The main findings of our incident response team over the past year1
At les Assises de la Sécurité, the consulting firm Wavestone reveals the results of its study1 devoted to the cybersecurity incidents that it has managed in large French groups.
While the year 2022 has been rich in terms of cyberattacks (geopolitical context in Ukraine, continued presence of large groups of attackers), this context has not fundamentally transformed the threat in France. However, the cyber threat persists: attackers have time, money, are always looking for new ways to achieve their goals and are now more capable of specialising, organising themselves and increasing their expertise.
- The main motivation for attacks remains financial and the most common means of extortion is still ransomware (51% of managed incidents).
- The fraudulent use of valid accounts, stolen through phishing, remains the main entry point for attackers.
- Large companies have increased their cyber maturity, particularly in the speed of detection of attacks.
- The attacks remain largely opportunistic (76% of our sample) with no desire to target a specific sector or company.
- Threatening actors are becoming more professional and structured, and recent revelations show the advent of real cybercrime SMEs.
Attackers remain motivated mainly by money
Financial gain remains the primary motivation for attackers, and they mostly use ransomwares to this end.
Attackers do not hesitate to combine extortion methods to maximise the success of the ransom payment.
For example, the CONTI and Lockbit groups now almost systematically practice “double extortion” schemes: they combine the paralysis of the IS with the threat of publishing the stolen data. Sometimes, attackers also put pressure directly on the victim’s ecosystem, through threatening phone calls, emails, and DDoS attacks, thus instrumentalising the victim’s business partners.
Attackers penetrate information systems mainly by stealing valid user accounts
Access to these accounts is gained by recovering leaked passwords, buying databases on the darknet, exploiting weak passwords and phishing attacks which exploit poor cyber hygiene.
Today, according to our cyber benchmark of company maturity, 90% of companies have understood the need to deploy an awareness programme, but only 15% of them do so in a professional manner, adapting messages and tools to different populations. Awareness efforts must be combined with technological solutions to maximise the impact of awareness’s actions.
Cybercriminals still operate mainly on an opportunistic basis
While in some rare cases, attacker groups build targeted, complex, and multi-stage attacks, for example, by aiming at the appropriation of data in order to prepare a large-scale attack on another target, cybercriminals still operate mostly in an opportunistic manner (76% of managed incidents), i.e., without any desire to specifically target a sector or a company.
It should be noted that cases of internal maliciousness are still recorded (9% in 2022). These cases are rarely made public, and this lack of visibility can reduce the vigilance of companies that prioritise taking external threats into account.
The cyber threat is becoming more professional and structured
Firstly, the attacker groups, and in particular the groups operating on the ransomware model, are now organised like real companies (made concrete in 2022 by the elements that have been revealed about the functioning of the CONTI group) with, for example, HR, purchasing and training departments. They have sophisticated tools and are creative in maximising the profitability of their activities.
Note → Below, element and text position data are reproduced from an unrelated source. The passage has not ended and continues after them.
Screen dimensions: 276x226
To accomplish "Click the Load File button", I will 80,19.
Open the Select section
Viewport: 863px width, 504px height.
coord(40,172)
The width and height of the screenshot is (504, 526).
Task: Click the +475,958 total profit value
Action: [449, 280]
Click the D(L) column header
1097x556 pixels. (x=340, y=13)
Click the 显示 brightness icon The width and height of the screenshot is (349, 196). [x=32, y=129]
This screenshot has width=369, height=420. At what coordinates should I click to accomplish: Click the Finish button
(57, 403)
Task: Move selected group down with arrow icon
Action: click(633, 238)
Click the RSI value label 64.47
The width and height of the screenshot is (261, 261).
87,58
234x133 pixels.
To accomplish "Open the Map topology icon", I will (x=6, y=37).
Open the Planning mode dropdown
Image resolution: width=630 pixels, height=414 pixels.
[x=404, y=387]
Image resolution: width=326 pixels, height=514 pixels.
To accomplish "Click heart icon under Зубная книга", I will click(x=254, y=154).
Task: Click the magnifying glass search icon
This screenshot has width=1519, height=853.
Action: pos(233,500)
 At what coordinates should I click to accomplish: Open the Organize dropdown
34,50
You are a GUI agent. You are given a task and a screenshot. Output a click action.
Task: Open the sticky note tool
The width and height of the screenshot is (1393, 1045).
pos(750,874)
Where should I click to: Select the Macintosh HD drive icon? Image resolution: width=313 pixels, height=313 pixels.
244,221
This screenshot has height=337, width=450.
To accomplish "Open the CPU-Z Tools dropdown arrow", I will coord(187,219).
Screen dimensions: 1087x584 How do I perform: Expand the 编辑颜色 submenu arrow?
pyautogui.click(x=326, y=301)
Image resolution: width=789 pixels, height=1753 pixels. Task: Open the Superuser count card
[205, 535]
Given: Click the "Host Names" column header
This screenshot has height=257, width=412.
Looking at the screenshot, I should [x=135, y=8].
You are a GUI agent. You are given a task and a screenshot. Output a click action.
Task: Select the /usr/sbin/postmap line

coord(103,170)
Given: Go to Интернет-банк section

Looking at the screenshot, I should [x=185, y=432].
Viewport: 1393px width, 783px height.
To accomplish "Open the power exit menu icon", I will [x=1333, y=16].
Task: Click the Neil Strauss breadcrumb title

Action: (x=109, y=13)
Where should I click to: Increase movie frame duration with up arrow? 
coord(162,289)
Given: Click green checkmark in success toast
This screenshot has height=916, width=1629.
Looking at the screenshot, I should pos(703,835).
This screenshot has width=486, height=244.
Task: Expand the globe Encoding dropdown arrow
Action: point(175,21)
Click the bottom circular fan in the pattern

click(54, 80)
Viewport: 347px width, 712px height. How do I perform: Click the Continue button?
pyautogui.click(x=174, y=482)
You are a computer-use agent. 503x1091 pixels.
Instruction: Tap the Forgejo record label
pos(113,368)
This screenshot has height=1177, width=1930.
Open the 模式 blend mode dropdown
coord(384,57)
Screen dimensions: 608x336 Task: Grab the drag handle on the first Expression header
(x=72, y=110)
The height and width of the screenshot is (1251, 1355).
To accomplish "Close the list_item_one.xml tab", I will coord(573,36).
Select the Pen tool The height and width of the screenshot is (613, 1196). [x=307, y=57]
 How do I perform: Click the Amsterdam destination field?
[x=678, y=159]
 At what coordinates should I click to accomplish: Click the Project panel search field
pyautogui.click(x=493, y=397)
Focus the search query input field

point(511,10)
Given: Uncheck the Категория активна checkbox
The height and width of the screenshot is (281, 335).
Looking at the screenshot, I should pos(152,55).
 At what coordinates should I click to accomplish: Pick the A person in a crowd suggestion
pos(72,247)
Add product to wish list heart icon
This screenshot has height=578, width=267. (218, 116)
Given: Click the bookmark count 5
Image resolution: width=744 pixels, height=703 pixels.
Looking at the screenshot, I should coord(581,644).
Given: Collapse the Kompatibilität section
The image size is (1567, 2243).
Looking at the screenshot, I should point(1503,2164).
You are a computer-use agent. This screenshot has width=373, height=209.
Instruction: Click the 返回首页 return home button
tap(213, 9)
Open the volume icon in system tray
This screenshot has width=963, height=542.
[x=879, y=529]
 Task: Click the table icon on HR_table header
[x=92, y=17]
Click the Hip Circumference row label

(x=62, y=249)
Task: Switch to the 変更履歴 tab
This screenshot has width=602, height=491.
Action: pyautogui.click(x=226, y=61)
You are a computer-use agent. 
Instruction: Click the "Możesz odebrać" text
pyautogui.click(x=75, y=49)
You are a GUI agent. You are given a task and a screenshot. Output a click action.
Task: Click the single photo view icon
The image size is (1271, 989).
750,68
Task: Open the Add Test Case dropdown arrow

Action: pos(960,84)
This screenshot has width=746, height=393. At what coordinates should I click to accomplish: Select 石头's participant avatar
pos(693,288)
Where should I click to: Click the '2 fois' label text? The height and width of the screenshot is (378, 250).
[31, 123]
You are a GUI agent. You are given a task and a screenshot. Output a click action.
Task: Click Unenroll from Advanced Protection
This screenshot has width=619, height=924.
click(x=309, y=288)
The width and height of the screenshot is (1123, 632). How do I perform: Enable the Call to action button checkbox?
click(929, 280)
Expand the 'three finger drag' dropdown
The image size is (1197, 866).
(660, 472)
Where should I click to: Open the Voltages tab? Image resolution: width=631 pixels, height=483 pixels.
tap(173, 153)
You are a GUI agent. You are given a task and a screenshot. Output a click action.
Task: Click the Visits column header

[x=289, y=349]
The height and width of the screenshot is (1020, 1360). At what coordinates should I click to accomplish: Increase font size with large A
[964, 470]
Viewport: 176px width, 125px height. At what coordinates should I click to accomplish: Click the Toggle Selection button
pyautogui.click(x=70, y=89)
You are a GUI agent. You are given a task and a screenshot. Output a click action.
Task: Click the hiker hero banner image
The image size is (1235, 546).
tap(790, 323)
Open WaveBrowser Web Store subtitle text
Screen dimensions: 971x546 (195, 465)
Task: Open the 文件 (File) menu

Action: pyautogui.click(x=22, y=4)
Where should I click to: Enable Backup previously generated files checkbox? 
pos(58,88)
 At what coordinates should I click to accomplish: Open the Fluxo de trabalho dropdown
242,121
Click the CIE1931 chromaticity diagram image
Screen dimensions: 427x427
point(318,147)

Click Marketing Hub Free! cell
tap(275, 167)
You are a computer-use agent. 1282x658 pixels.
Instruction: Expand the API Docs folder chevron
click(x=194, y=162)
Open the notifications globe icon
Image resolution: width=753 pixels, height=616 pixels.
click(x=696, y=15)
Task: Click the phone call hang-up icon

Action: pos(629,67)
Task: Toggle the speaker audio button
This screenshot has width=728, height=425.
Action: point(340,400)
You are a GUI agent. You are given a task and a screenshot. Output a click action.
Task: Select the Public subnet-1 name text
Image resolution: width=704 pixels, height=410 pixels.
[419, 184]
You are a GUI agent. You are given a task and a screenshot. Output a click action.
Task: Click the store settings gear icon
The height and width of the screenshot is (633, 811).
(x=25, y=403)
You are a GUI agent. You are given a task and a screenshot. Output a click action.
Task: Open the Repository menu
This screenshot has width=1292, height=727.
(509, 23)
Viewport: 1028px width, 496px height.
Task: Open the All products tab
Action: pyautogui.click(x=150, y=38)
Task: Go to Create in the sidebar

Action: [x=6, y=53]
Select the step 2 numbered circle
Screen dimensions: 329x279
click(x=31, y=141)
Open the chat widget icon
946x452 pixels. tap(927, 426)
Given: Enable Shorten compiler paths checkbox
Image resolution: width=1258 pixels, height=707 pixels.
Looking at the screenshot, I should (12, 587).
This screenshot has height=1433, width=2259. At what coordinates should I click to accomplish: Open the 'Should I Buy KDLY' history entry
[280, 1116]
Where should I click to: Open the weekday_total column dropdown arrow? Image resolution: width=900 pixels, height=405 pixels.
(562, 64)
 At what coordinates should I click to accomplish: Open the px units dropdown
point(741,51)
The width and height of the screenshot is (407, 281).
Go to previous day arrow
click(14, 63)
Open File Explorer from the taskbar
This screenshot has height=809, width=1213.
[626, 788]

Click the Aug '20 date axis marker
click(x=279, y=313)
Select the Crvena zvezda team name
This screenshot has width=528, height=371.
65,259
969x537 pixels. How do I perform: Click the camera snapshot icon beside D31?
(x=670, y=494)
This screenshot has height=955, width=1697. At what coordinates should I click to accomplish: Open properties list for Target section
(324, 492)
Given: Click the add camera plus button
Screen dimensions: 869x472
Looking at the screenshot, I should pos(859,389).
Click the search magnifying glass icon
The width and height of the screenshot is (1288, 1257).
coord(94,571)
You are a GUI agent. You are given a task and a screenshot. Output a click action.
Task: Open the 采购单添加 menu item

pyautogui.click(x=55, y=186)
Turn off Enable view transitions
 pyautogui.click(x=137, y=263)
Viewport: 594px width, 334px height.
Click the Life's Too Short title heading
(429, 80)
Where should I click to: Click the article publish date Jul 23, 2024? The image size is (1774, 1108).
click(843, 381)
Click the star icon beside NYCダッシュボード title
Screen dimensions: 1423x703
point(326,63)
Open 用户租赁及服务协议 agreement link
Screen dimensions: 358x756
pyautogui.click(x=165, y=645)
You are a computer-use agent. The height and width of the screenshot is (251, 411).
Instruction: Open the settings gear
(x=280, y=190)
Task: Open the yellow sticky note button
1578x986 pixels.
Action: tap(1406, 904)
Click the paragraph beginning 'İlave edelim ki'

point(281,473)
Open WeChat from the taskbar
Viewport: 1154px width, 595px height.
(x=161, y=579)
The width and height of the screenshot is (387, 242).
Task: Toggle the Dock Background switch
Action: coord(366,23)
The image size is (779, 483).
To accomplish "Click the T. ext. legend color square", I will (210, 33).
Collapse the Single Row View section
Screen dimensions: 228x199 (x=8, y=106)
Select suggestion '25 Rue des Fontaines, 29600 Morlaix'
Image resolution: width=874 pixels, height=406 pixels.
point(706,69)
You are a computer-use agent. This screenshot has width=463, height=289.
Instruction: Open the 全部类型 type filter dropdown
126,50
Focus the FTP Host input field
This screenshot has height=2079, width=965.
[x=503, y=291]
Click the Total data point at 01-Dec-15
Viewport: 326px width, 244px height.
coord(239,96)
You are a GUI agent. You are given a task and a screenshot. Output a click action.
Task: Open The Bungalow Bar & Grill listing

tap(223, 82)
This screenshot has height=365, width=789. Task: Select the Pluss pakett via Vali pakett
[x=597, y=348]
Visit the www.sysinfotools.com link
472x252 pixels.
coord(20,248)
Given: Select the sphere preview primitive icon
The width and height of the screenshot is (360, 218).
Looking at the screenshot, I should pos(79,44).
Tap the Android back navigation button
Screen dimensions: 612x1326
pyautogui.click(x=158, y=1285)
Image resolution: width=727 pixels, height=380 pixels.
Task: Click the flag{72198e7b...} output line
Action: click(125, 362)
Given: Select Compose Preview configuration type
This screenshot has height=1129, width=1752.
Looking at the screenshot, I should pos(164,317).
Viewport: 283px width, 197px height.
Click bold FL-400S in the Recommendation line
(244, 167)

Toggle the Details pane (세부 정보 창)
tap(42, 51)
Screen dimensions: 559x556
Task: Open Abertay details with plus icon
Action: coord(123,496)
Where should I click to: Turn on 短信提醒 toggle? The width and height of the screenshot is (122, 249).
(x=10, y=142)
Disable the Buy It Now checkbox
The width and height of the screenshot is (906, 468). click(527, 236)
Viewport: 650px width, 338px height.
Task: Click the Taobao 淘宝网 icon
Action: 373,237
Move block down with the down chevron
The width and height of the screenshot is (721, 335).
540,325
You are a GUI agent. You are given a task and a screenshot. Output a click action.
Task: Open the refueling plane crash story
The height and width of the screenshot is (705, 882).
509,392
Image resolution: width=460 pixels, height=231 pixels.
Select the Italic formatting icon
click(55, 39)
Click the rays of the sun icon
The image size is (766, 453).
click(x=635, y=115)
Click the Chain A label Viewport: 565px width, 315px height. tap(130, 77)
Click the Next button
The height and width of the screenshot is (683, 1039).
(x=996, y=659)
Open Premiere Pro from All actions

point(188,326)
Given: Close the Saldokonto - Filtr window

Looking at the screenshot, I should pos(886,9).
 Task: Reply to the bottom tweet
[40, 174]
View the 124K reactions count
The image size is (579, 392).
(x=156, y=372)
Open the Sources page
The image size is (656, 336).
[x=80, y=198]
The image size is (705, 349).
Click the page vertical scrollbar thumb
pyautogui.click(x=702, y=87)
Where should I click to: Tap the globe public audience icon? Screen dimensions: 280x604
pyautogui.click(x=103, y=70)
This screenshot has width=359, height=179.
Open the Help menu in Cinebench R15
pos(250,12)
We note that these groups are increasingly experiencing the same business problems as entrepreneurs: problems of recruitment, marketing, conflict management, and payment management.
Secondly, the threat ecosystem is also becoming more structured. Rogue service providers are multiplying and providing material and digital support to attacker groups (provision of hacked access, attack software, money laundering services…).
Large companies are making progress in their ability to protect and detect, leaving medium-sized companies ever more exposed
While any organisation can be the target of cyberattacks, large companies continue to gain maturity.
For example, the time to detect an attack has dropped from 94 days in 2020 to 35 days in 2022.
Large companies are better equipped and better protected. On several occasions this year, our teams have been mobilised preventively and have therefore been able to interrupt attacks in the making.
Large organisations need to consider the new methods of attack that are emerging. In particular :
- Those targeting the cloud.
- Using intelligent malware technologies capable of adapting their behaviour to analysis environments.
- Bypassing strong authentication, in particular via mass notification to phones that force users to accept.
- Involving third parties for which data exchanges create a simplified entry point.
The combination of innovative measures on these themes with the application of basic cybersecurity measures remains necessary.
1 Methodology: this study is based on the cyber incidents and crises managed by Wavestone between October 2021 and September 2022: that is, 35 attacks, including 9 major crises.
Even if we can see an improvement in defence in large organisations, they must remain vigilant. Indeed, faced with the extreme professionalisation of attackers’ organisations and the constant invention of new intrusion methods, it is necessary to remain alert and to maintain investment levels.